[openstack-dev] [tripleo] Nodes management in our shiny new TripleO API

Dan Prince dprince at redhat.com
Sat May 21 18:35:14 UTC 2016


On Fri, 2016-05-20 at 14:06 +0200, Dmitry Tantsur wrote:
> On 05/20/2016 01:44 PM, Dan Prince wrote:
> > 
> > On Thu, 2016-05-19 at 15:31 +0200, Dmitry Tantsur wrote:
> > > 
> > > Hi all!
> > > 
> > > We started some discussions on https://review.openstack.org/#/c/3
> > > 0020
> > > 0/
> > > about the future of node management (registering, configuring and
> > > introspecting) in the new API, but I think it's more fair (and
> > > convenient) to move it here. The goal is to fix several long-
> > > standing
> > > design flaws that affect the logic behind tripleoclient. So
> > > fasten
> > > your
> > > seatbelts, here it goes.
> > > 
> > > If you already understand why we need to change this logic, just
> > > scroll
> > > down to "what do you propose?" section.
> > > 
> > > "introspection bulk start" is evil
> > > ----------------------------------
> > > 
> > > As many of you obviously know, TripleO used the following command
> > > for
> > > introspection:
> > > 
> > >   openstack baremetal introspection bulk start
> > > 
> > > As not everyone knows though, this command does not come from
> > > ironic-inspector project, it's part of TripleO itself. And the
> > > ironic
> > > team has some big problems with it.
> > > 
> > > The way it works is
> > > 
> > > 1. Take all nodes in "available" state and move them to
> > > "manageable"
> > > state
> > > 2. Execute introspection for all nodes in "manageable" state
> > > 3. Move all nodes with successful introspection to "available"
> > > state.
> > > 
> > > Step 3 is pretty controversial, step 1 is just horrible. This not
> > > how
> > > the ironic-inspector team designed introspection to work (hence
> > > it
> > > refuses to run on nodes in "available" state), and that's now how
> > > the
> > > ironic team expects the ironic state machine to be handled. To
> > > explain
> > > it I'll provide a brief information on the ironic state machine.
> > > 
> > > ironic node lifecycle
> > > ---------------------
> > > 
> > > With recent versions of the bare metal API (starting with 1.11),
> > > nodes
> > > begin their life in a state called "enroll". Nodes in this state
> > > are
> > > not
> > > available for deployment, nor for most of other actions. Ironic
> > > does
> > > not
> > > touch such nodes in any way.
> > > 
> > > To make nodes alive an operator uses "manage" provisioning action
> > > to
> > > move nodes to "manageable" state.

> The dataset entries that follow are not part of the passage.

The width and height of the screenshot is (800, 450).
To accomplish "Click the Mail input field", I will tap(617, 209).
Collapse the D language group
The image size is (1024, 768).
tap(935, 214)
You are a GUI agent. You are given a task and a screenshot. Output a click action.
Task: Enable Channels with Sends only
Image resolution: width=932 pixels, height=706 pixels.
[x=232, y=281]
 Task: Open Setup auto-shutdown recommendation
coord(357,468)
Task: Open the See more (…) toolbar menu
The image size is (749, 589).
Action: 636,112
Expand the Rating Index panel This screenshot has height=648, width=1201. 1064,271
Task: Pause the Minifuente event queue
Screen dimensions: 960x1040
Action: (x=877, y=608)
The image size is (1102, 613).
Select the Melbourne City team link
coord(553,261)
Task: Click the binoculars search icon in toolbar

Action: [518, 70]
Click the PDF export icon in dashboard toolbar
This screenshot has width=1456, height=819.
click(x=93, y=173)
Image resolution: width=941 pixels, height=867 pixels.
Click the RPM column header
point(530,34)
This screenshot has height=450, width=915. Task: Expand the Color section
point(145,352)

During this transition the
> > > power
> > > and
> > > management credentials (IPMI, SSH, etc) are validated to ensure
> > > that
> > > nodes in "manageable" state are, well, manageable. This state is
> > > still
> > > not available for deployment. With nodes in this state an
> > > operator
> > > can
> > > execute various pre-deployment actions, such as introspection,
> > > RAID
> > > configuration, etc. So to sum it up, nodes in "manageable" state
> > > are
> > > being configured before exposing them into the cloud.
> > > 
> > > The last step before the deployment it to make nodes "available"
> > > using
> > > the "provide" provisioning action. Such nodes are exposed to
> > > nova,
> > > and
> > > can be deployed to at any moment. No long-running configuration
> > > actions
> > > should be run in this state. The "manage" action can be used to
> > > bring
> > > nodes back to "manageable" state for configuration (e.g.
> > > reintrospection).
> > > 
> > > so what's the problem?
> > > ----------------------
> > > 
> > > The problem is that TripleO essentially bypasses this logic by
> > > keeping
> > > all nodes "available" and walking them through provisioning steps
> > > automatically. Just a couple of examples of what gets broken:
> > > 
> > > (1) Imagine I have 10 nodes in my overcloud, 10 nodes ready for
> > > deployment (including potential autoscaling) and I want to enroll
> > > 10
> > > more nodes.
> > > 
> > > Both introspection and ready-state operations nowadays will touch
> > > both
> > > 10 new nodes AND 10 nodes which are ready for deployment,
> > > potentially
> > > making the latter not ready for deployment any more (and
> > > definitely
> > > moving them out of pool for some time).
> > > 
> > > Particularly, any manual configuration made by an operator before
> > > making
> > > nodes "available" may get destroyed.
> > > 
> > > (2) TripleO has to disable automated cleaning. Automated cleaning
> > > is
> > > a
> > > set of steps (currently only wiping the hard drive) that happens
> > > in
> > > ironic 1) before nodes are available, 2) after an instance is
> > > deleted.
> > > As TripleO CLI constantly moves nodes back-and-forth from and to
> > > "available" state, cleaning kicks in every time. Unless it's
> > > disabled.
> > > 
> > > Disabling cleaning might sound a sufficient work around, until
> > > you
> > > need
> > > it. And you actually do. Here is a real life example of how to
> > > get
> > > yourself broken by not having cleaning:
> > > 
> > > a. Deploy an overcloud instance
> > > b. Delete it
> > > c. Deploy an overcloud instance on a different hard drive
> > > d. Boom.
> > This sounds like an Ironic bug to me. Cleaning (wiping a disk) and
> > removing state that would break subsequent installations on a
> > different
> > drive are different things. In TripleO I think the reason we
> > disable
> > cleaning is largely because of the extra time it takes and the fact
> > that our baremetal cloud isn't multi-tenant (currently at least).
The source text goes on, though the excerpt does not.